それから私たちは毎日、放課後になると教室に残って、雪夜くんにこれまでの授業の内容を教えるようになった。


雪夜くんの第一印象が『不良』だったせいか、失礼な先入観なのだけれど、あまり勉強は得意ではないのかと思っていた。

でも、勉強会を始めてみると、彼は思いのほか理解が早くて、少し教えるだけで要領を得てすらすらと問題が解けてしまう。
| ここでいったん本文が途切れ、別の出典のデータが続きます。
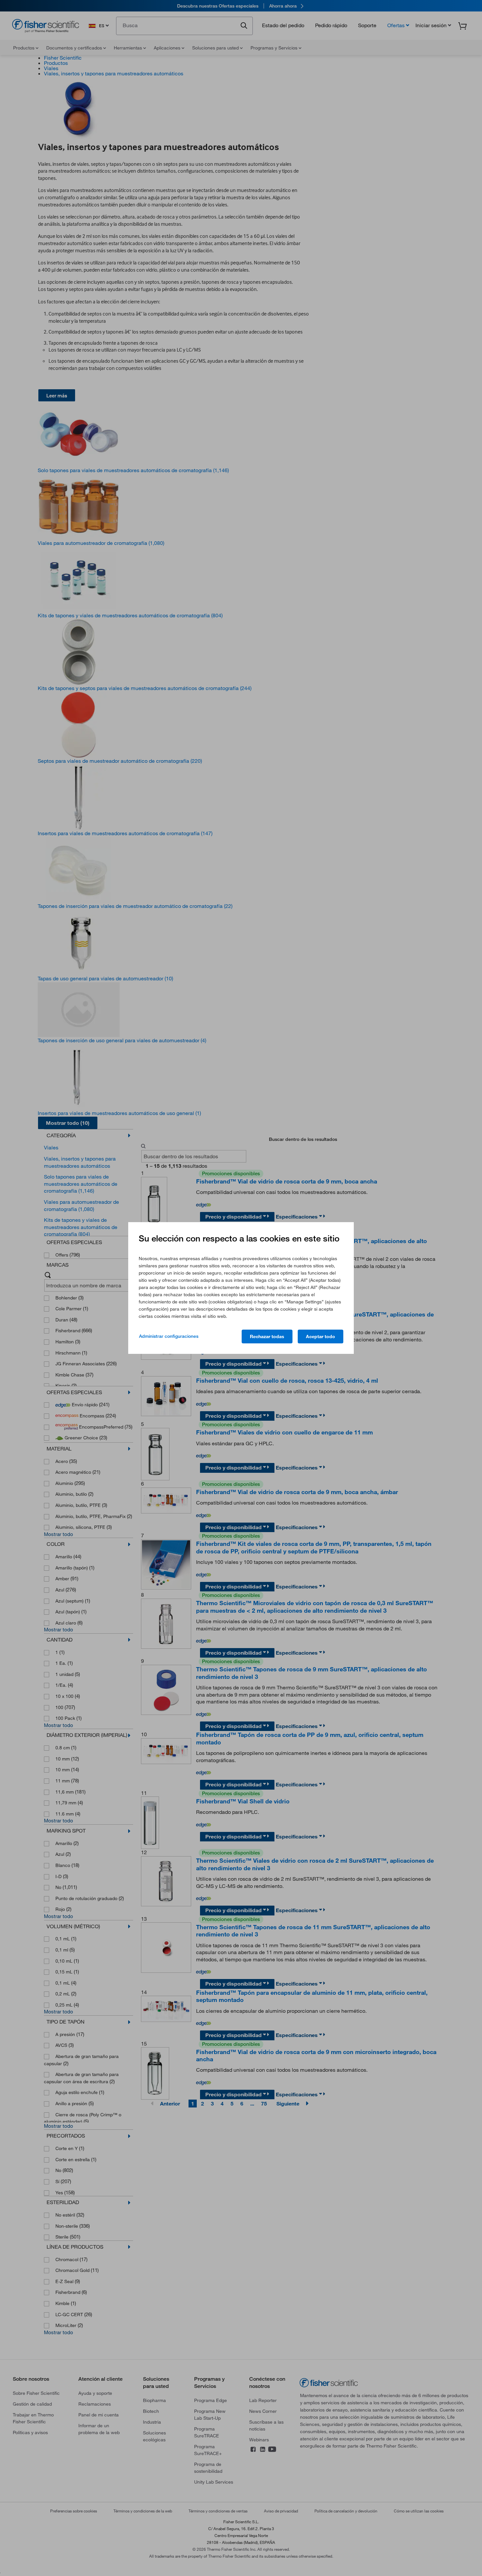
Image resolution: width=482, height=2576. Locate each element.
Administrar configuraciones (168, 1336)
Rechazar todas (267, 1336)
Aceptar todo (320, 1336)
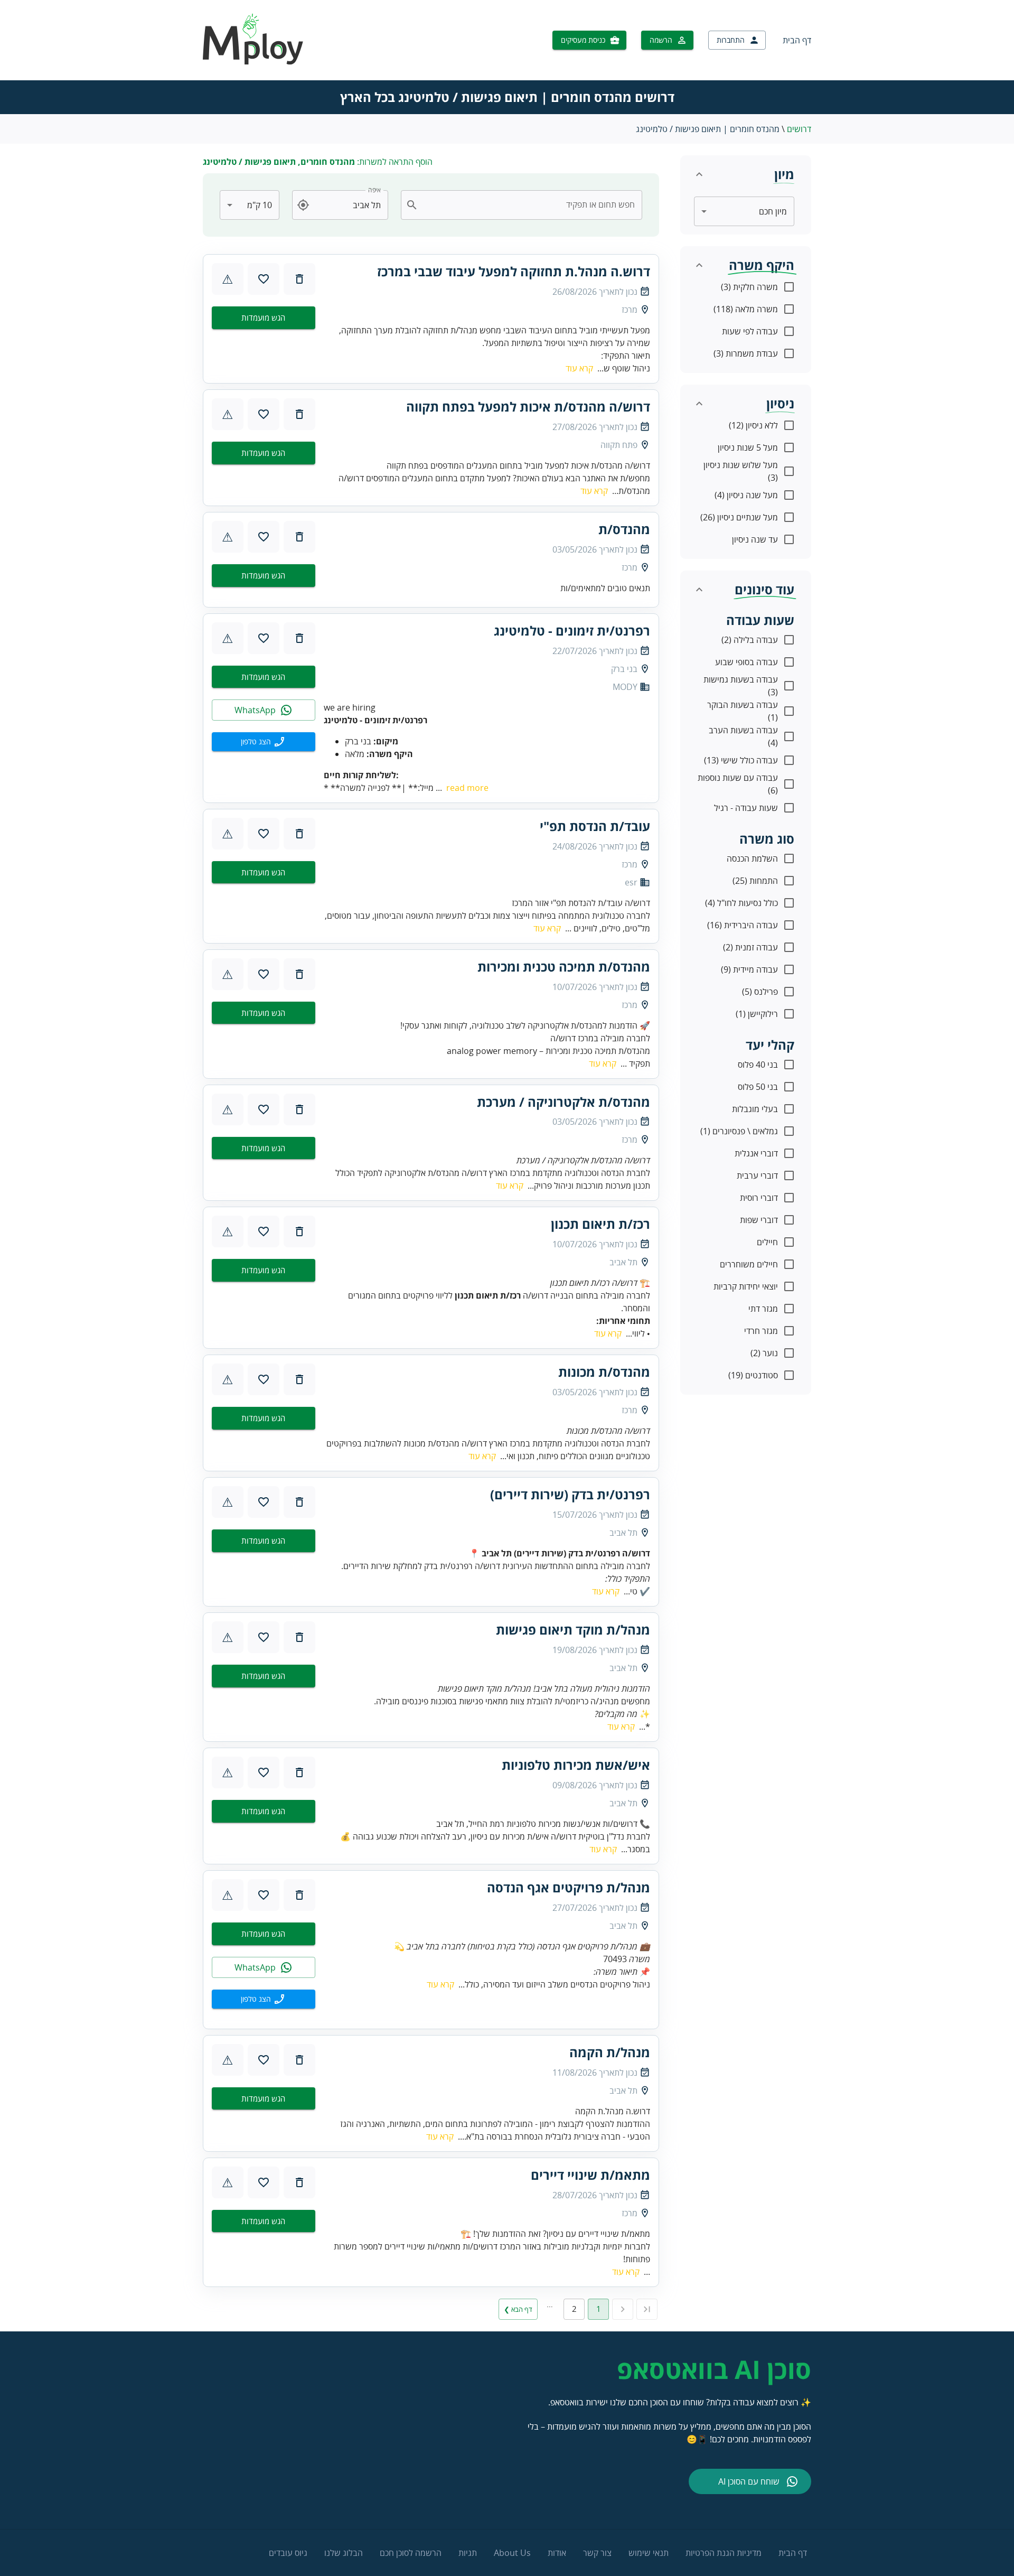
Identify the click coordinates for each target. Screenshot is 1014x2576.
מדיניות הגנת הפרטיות (724, 2553)
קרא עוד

だからあまり教える手間はかからなくて、三日目からは、教える側だった私たちもそれぞれの苦手な教科を持ちより、教え合いをするようになっていた。


「なんかさあ、楽しいな」


梨花ちゃんに教えてもらいながら英語の問題集を解いていた嵐くんが、ふとそう呟いた。


同じことを思っていた私も「うん」と頷く。


こういうふうに友達と勉強会などをしたことのなかった私は、まるで小説の世界の中に入ったような気がして、最近いつも浮かれているのだ。

お父さんに「何か良いことでもあったのか?」なんて訊ねられるくらいに。


「そうだね、私も」


と梨花ちゃんが答える。


「みんなで勉強するって、なんか妙に楽しいね。それに、なんていうか、このメンバー、すごく居心地がいいから楽」


だよな、と嵐くんもうなずいている。


それを見て私は意外に思った。

二人ともいつも友達に囲まれているから、こういう機会には恵まれているだろうに。